What’s fascinates me most is the contrast between Bill’s minimalist, even monastic lifestyle and the glam and glitter of the subject he’s covering. At one time, the filmmaker was baffled to learn that he goes to church every Sunday. Later on he was asked about his personal life, whether he ever has a romantic relationship and whether he’s gay, which he nonchalantly replied. But when the question turns to his faith, as to why he goes to church every weekend, suddenly the cheerful man choked up and grew quiet. It’s clearly a personal matter to him and after a long pause, he admitted that his Catholic faith ‘gives him guidance.’ It’s something he needs in his life, and to me, it makes so much sense and in a way it explains how he’s able to live the way he does.

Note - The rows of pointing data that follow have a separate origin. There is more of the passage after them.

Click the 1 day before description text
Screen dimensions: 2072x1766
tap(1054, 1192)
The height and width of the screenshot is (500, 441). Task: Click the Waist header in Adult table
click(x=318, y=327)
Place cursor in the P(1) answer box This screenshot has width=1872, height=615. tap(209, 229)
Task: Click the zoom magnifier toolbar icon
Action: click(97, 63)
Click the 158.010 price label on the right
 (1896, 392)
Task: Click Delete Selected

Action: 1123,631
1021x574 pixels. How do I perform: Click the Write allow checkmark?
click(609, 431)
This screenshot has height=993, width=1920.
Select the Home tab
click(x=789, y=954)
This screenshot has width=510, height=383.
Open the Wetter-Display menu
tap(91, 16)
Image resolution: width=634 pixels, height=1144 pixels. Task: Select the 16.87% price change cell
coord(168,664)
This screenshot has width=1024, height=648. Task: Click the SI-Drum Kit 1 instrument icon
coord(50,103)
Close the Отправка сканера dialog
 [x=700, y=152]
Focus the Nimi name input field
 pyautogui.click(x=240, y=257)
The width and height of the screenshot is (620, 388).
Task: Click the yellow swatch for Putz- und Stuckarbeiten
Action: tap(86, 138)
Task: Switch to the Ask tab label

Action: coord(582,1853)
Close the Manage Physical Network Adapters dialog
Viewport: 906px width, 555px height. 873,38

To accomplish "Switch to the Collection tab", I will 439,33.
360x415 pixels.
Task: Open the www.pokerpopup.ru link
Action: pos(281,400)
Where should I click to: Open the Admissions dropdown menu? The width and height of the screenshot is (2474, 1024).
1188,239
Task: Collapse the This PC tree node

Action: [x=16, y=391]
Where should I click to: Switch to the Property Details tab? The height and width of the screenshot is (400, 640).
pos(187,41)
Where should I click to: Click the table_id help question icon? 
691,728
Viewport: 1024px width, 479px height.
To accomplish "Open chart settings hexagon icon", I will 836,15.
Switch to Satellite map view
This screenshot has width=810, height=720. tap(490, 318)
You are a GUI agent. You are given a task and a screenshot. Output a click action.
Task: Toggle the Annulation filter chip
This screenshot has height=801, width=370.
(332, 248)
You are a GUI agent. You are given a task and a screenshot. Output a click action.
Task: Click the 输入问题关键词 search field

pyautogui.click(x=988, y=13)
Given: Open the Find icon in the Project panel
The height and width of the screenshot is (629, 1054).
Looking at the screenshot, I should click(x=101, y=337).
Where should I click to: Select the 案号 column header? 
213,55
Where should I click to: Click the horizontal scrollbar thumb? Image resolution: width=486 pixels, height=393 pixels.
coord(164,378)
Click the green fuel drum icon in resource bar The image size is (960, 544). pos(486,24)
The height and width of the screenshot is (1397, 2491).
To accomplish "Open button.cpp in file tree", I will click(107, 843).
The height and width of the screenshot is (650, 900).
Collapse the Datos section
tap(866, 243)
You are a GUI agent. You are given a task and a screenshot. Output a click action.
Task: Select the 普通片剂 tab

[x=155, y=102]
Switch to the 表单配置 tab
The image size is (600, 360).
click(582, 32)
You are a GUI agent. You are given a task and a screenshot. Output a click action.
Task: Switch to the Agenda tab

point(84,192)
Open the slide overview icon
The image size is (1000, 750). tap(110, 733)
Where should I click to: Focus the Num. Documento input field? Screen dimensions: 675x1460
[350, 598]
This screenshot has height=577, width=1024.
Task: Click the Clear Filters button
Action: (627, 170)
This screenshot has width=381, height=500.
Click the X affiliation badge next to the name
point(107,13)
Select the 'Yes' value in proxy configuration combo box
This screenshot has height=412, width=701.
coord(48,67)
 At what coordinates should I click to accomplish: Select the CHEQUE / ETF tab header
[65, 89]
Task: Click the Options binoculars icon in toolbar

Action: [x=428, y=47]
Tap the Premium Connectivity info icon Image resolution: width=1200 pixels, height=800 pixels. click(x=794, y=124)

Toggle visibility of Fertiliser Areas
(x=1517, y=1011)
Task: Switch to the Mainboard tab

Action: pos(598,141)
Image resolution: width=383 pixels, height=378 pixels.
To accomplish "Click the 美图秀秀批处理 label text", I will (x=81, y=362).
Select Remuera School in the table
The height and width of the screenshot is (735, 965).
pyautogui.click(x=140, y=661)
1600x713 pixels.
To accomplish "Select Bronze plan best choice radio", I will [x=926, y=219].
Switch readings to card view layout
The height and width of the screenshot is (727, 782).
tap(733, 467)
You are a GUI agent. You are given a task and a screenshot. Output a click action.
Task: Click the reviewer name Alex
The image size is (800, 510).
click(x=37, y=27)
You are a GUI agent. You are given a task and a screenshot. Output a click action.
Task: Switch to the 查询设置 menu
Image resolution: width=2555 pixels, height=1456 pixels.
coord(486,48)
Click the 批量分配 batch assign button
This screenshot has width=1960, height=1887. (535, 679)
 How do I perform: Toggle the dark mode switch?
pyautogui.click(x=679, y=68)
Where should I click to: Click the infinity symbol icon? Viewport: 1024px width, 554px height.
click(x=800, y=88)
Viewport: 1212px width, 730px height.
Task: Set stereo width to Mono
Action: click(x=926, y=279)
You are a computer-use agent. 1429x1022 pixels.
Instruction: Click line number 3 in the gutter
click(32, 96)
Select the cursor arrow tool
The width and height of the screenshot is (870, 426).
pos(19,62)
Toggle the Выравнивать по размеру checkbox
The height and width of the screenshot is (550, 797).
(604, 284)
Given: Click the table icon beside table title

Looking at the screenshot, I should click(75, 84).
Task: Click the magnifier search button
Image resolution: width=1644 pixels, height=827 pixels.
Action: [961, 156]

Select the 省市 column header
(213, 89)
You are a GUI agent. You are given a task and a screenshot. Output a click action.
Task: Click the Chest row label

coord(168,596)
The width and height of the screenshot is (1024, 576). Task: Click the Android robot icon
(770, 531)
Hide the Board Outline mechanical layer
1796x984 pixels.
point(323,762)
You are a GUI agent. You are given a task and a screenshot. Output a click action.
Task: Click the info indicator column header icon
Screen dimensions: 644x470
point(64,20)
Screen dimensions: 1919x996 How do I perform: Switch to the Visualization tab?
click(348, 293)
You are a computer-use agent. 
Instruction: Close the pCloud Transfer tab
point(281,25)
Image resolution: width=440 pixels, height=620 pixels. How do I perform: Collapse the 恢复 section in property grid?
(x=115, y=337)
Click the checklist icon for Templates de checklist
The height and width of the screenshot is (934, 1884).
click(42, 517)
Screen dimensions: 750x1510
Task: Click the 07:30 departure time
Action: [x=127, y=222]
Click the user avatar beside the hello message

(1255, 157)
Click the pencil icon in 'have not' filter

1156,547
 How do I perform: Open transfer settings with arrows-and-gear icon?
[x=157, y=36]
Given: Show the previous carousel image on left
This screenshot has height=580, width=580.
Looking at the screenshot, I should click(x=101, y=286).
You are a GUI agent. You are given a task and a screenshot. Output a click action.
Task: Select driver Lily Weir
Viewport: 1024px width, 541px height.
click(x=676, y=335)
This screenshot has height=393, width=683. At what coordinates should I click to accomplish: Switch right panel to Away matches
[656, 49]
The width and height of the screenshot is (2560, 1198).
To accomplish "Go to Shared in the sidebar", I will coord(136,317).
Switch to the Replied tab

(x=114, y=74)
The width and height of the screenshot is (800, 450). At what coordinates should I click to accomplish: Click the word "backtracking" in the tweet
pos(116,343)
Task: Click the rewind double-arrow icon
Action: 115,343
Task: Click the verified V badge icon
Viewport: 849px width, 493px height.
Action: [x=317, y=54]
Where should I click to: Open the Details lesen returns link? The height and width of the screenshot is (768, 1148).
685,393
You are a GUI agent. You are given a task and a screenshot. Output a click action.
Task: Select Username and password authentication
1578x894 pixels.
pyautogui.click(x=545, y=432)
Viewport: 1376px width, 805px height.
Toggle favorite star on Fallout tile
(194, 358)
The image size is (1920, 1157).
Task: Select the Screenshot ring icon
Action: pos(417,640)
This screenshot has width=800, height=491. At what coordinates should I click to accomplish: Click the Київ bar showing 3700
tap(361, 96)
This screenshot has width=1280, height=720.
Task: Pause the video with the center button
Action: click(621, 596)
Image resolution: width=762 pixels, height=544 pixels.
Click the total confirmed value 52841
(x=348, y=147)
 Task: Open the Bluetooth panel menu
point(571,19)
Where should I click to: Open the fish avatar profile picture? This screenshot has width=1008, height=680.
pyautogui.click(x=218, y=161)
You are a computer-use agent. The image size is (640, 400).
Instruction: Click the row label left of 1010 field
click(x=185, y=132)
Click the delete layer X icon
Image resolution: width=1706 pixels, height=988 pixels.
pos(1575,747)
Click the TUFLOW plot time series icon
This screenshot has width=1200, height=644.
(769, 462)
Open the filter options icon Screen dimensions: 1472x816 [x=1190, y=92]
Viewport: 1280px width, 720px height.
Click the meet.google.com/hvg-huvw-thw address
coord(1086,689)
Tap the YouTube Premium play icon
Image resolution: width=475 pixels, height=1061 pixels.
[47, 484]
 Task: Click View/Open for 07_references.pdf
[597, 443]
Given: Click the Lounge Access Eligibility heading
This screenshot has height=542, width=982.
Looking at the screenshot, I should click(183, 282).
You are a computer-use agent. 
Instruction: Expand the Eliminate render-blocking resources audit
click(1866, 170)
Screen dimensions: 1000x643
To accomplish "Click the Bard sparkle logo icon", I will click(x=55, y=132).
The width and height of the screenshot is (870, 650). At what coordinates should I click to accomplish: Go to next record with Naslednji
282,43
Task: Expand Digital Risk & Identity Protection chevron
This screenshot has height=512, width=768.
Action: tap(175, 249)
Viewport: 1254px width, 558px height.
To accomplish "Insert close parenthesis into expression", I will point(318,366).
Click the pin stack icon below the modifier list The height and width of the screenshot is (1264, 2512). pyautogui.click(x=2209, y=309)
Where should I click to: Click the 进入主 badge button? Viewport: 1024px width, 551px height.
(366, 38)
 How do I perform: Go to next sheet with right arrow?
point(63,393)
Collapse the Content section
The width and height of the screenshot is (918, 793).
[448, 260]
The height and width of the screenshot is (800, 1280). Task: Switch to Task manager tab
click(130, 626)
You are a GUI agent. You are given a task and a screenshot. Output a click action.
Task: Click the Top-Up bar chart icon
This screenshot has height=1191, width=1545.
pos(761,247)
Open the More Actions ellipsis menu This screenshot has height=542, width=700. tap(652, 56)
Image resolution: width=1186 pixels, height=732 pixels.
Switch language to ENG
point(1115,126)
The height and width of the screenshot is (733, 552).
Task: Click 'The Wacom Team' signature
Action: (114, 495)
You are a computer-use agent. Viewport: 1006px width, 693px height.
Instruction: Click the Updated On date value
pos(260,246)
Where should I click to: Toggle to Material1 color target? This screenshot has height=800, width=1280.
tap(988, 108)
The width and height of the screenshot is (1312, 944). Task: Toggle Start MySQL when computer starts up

I highly recommend this documentary to anyone who loves to learn stories about intriguing people. Mr. Cunningham definitely fits the bill and you’ll also meet other fascinating patron of the arts, like Editta Sherman, the 100-year old photographer dubbed “Duchess of Carnegie Hall” who was once Andy Warhol’s muse. Bill and Editta were two of the last few members of Carnegie Hall Artist Studios until the planned building renovation in 2010.
4.5 out of 5 reels
Oh, I also rewatched this late 90s British rom-com The Very Thought of You which I saw quite a while ago because Rufus Sewell is in it. It’s actually a pretty decent movie written by Peter Morgan (The Queen, Frost/Nixon, The Last King of Scotland) and directed by Nick Hamm (Killing Bono). I find it especially amusing as the protagonist Martha (Monica Potter) is from Minneapolis and there’s a brief scene at Mpls/St Paul airport with Tom Hollander. Mostly the movie is set in London though, which is a big plus for me.
The cast is full of talented but underrated British actors: Sewell, Hollander and Joseph Fiennes as three lifelong friends who all fall for the same woman. Oh and Ray Winstone also has a small role as a sympathetic neighbor, a far cry from his usual violent mobster roles! It’s nice to see the normally intense actors playing a light, fluffy rom-com. It’s surprisingly enjoyable though I wouldn’t rate it as the best in the genre. I’d say give this a shot if you have Netflix Instant, especially if you’re a fan of any of the actors.
I will have the review of The Heiress next week. I’m sort of still mulling it over, but it’s definitely an excellent film from William Wyler that can’t be pigeonholed into a certain genre.
Well that’s my weekend viewing roundup, folks. Any thoughts on these films?